In 2023 we heard a lot about trends like “soft saving” and “quiet hiring.” In 2024 new workplace and money-related buzzwords kept emerging — from “hush trip” to “money dysmorphia.” Below, we explain the terms that caught the MoneySense editorial team’s attention and list recommended reads to help you prepare your finances for 2025.
1. Hush trip
A “hush trip” (also called a “hush-cation”) is when someone works remotely from a holiday destination without informing their employer they’re traveling. The idea is to enjoy a getaway while continuing to work, avoiding taking official vacation days or asking for permission. Some hotel chains have even marketed packages for hush trips, offering business services, all-day coffee and late-afternoon social hours. The trend raises HR and compliance questions — for example, long-term remote work abroad can create tax, immigration and legal risks for employers and employees alike. — Jaclyn Law
Recommended remote working reads:
- How to become a digital nomad—and not go broke
- How to take a gap year trip without breaking the bank
2. Coffee badging
“Coffee badging” refers to turning up at the office long enough to badge in — and perhaps grab a free coffee and chat — but leaving soon after to do the bulk of one’s work remotely. It’s a response to return-to-office policies that require physical presence but fail to match where employees actually work most efficiently. — Michael McCullough
Recommended employment reads:
- How to negotiate working less
- How to make the most of your compensation
3. Office peacocking
To entice hybrid and remote staff back to shared spaces, some companies have redesigned offices into attractive, social environments — a phenomenon dubbed “office peacocking.” Think lounges with sectional sofas, game setups and abundant plants. The goal is to make the office feel inviting rather than punitive, and to foster collaboration and connection. — M.M.
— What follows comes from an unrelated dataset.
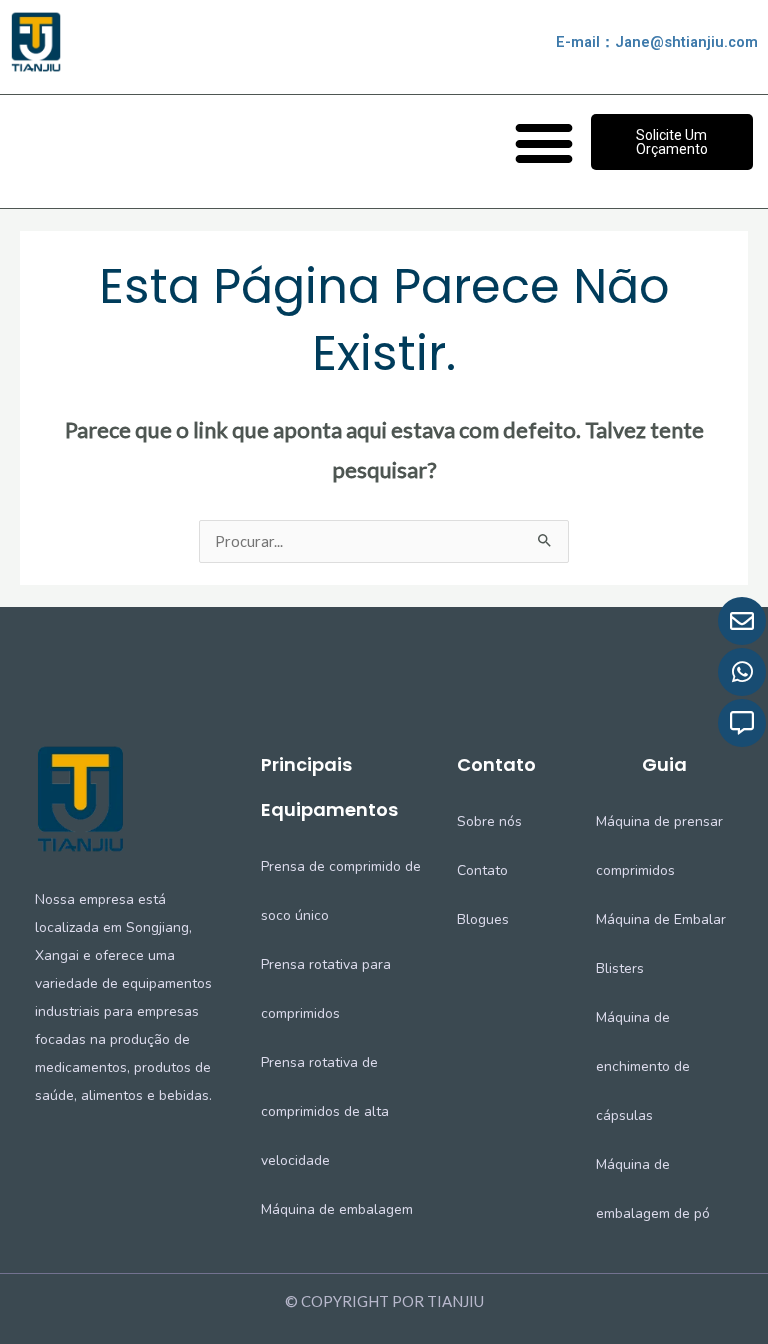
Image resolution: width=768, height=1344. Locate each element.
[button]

Recommended workplace reads:
- The real cost of going back to the office
- How to negotiate a higher salary and come out winning
4. Resenteeism
“Resenteeism” builds on the older concepts of absenteeism and presenteeism. It describes staying in a job mainly out of financial necessity — or lack of better options — while feeling openly resentful about it. That resentment can erode teamwork and morale. Although the term has gained traction among younger workers, the underlying experience of staying in an unfulfilling role is long-standing. — M.M.
Recommended career planning reads:
- Mental health resources in Canada: How to get help for free (or cheap)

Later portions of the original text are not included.